▸ EXTRAIT DU TEXTE:
Bariloche

Mockup - photographie (Bariloche, Argentine)

Le sentier se fera alors déjà plus difficile, et j’activerai le pas. Arrivé en haut à 16h, je profite de la vue et m’apprête à redescendre. Je suis haut, et il est tard.

 
 
 

28 Avril 2017

D'une leçon d'humilité.

Aujourd’hui, randonnée simple.

Je passerai une partie de la matinée à visiter le centre-ville; quelques minutes suffiront. Puis je prends le bus pour les alentours magnifiques de Bariloche. Le soleil brille, cela fait du bien. Je comprends comment cette petite ville touristique doit être en pleine saison; l’été ou l’hiver.

Un peu par hasard, je tomberai sur une colonie suisse! Je décide d’aller y faire un tour: mini village touristique, riche, fondé par des Valaisans. Village isolé, on me prendra en stop pour m’y emmener. Après une gaufre à « Colonia Suiza », je m’apprête à monter au refuge Lopéz, un trek simple de 3h. Après ma journée d’hier, et sans matériel, je souhaite juste monter au refuge, puis redescendre, éventuellement par une boucle à un deuxième refuge. Arrivé au premier refuge en moins de 2h, en forme, et le soleil toujours haut, je décide de pousser jusqu’au deuxième, à 1h de plus. Le sentier se fera alors déjà plus difficile, et j’activerai le pas. Arrivé en haut à 16h, je profite de la vue et m’apprête à redescendre. Je suis haut, et il est tard. Néanmoins, j’ai encore le temps et aucune difficulté ne s’est fait sentir jusque là. La carte sur mon téléphone m’indique une autre boucle pour redescendre; non indiquée sur la carte du parc. Plutôt que de redescendre sur mes pas, je décide de prendre cette voie. Je n'aurais pas dû.

Cerro López – San Carlos de Bariloche, Argentine

 

Je longe la crête sur la caillasse, mais me retrouve très vite sans indication. Mes chaussures neuves s'écorchent. Les sentiers en Amérique du Sud n’ont jamais été très sécurisés, mais là je suis surpris de la difficulté. Après presque une heure de marche, ne sachant si la carte est juste, et n'étant toujours pas redescendu, la lumière baissant, je décide de couper court, afin de rejoindre le niveau de la végétation, 200 mètres plus bas. Alors, même au crépuscule, il me sera possible de continuer à avancer plus facilement. Le terrain est vraiment dangereux, à pic, glissant, avec des façades rocailleuses à escalader.

▸ EXTRAIT DE DONNÉES:
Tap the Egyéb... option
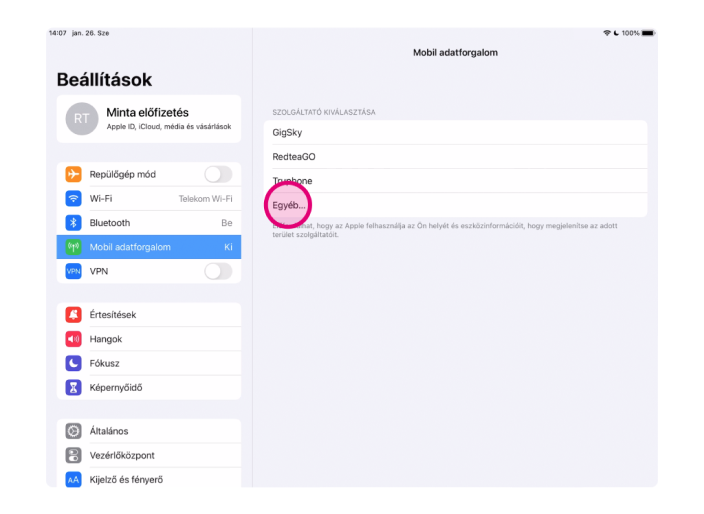 coord(289,205)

▸ CONSIGNE: Pouvez-vous écrire la suite du récit de randonnée au Cerro López, en commençant juste après sa dernière phrase ?

▸ RÉPONSE:
Plus bas, les arbres feront place à des parois rocheuses, se terminant en récifs dans le lac. Il me sera impossible de rejoindre le bas par cette voie. Je décide alors de tirer à flanc de montagne, et tenter de rejoindre le « chemin » indiqué sur ma carte. Mais le flanc de montagne est coupé de rivières et de plaques rocheuses glissantes impossibles à traverser. Il me faut les contourner par le haut ou le bas, perdant beaucoup de temps. La fatigue et l’inquiétude se mêlant, mes décisions ne seront désormais plus les plus judicieuses. J’essaie d'avancer vite, au lieu de réfléchir calmement. À l’est, le paysage se découvre de la même manière que précédemment: des parois rocheuses impossibles à contourner, c’est une autre voie sans issue. Je décide alors de remonter au niveau de la caillasse, afin de rejoindre le sentier qui passe plus haut. Trente minutes plus tard, trempé de sueur et dans la lumière décroissante du crépuscule, je me retrouve à nouveau coincé par un contrefort immense. Pourtant, je peux presque percevoir le replat sur lequel passe le sentier, presque accessible. Je ne pourrais m’empêcher d'éprouver frustration et exaspération. 

Dans un sursaut de fierté et d’inconscience, je tente d’escalader dans l’obscurité cette paroi rocheuse. L’accès au « sentier » n’est qu’à cinquante mètres, et la paroi semble accessible. Après un peu plus de cinq mètres d’escalade, la raison reprendra le dessus; je me résous à redescendre et à trouver un abri avec la faible luminosité persistante. 

« Le cœur battant, résigné, j’aurais compris la leçon. »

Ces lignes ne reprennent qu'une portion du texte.